Instructions to follow: Keep to one stretch of the data below, the lines from the one with "The width and height of the screenshot is (699, 420)." up to and including the one with "Click the upload_max_filesize", and return that stretch exactly.

Available data:
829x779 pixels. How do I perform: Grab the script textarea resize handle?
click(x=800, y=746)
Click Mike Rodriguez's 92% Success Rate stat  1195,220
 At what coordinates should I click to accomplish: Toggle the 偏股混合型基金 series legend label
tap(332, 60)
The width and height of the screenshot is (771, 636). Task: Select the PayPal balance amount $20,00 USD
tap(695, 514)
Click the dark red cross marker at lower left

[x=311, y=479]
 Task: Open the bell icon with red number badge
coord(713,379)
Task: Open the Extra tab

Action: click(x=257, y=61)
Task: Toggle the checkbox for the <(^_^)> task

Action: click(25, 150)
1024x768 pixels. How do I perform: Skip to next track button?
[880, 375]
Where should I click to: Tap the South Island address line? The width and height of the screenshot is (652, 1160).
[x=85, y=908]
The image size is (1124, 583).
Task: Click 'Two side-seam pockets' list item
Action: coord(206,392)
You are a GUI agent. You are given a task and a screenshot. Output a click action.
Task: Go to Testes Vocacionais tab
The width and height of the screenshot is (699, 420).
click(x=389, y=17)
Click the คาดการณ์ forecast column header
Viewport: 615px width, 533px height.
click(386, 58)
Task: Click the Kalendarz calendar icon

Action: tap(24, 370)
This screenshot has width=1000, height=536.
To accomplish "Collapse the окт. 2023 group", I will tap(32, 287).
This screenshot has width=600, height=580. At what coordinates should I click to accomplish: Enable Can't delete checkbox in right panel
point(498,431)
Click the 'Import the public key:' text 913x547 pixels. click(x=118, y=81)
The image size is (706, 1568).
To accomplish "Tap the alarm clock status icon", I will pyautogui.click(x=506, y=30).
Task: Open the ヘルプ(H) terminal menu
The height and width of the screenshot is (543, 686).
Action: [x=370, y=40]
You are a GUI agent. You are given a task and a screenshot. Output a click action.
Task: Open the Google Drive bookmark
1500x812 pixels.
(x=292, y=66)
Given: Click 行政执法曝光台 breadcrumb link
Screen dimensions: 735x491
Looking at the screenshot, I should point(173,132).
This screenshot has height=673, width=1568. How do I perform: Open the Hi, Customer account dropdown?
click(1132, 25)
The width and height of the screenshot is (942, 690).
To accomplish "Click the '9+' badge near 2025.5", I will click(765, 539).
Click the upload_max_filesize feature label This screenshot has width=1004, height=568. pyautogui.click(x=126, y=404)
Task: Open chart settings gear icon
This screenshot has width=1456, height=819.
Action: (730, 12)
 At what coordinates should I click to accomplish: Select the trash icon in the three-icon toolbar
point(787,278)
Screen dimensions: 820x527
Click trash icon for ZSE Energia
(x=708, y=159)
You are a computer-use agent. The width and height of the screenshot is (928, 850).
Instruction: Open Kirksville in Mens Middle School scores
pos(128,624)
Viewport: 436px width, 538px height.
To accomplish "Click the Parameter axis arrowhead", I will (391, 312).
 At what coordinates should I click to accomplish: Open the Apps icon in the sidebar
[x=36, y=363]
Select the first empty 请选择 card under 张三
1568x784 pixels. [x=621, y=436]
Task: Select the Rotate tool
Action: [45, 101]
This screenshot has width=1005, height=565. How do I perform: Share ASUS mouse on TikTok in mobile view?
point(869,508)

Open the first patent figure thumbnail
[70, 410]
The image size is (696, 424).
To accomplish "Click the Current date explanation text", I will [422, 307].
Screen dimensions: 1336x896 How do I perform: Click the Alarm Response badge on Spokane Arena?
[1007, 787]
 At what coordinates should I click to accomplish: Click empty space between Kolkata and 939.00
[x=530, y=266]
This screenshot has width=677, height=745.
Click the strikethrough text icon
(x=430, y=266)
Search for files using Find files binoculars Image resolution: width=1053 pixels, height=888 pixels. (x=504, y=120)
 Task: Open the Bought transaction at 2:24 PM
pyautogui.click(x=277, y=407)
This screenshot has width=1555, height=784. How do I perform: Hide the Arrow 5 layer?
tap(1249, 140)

Result for this task:
The width and height of the screenshot is (699, 420).
click(x=389, y=17)
Click the คาดการณ์ forecast column header
Viewport: 615px width, 533px height.
click(386, 58)
Task: Click the Kalendarz calendar icon

Action: tap(24, 370)
This screenshot has width=1000, height=536.
To accomplish "Collapse the окт. 2023 group", I will tap(32, 287).
This screenshot has width=600, height=580. At what coordinates should I click to accomplish: Enable Can't delete checkbox in right panel
point(498,431)
Click the 'Import the public key:' text 913x547 pixels. click(x=118, y=81)
The image size is (706, 1568).
To accomplish "Tap the alarm clock status icon", I will pyautogui.click(x=506, y=30).
Task: Open the ヘルプ(H) terminal menu
The height and width of the screenshot is (543, 686).
Action: [x=370, y=40]
You are a GUI agent. You are given a task and a screenshot. Output a click action.
Task: Open the Google Drive bookmark
1500x812 pixels.
(x=292, y=66)
Given: Click 行政执法曝光台 breadcrumb link
Screen dimensions: 735x491
Looking at the screenshot, I should point(173,132).
This screenshot has height=673, width=1568. How do I perform: Open the Hi, Customer account dropdown?
click(1132, 25)
The width and height of the screenshot is (942, 690).
To accomplish "Click the '9+' badge near 2025.5", I will click(765, 539).
Click the upload_max_filesize feature label This screenshot has width=1004, height=568. pyautogui.click(x=126, y=404)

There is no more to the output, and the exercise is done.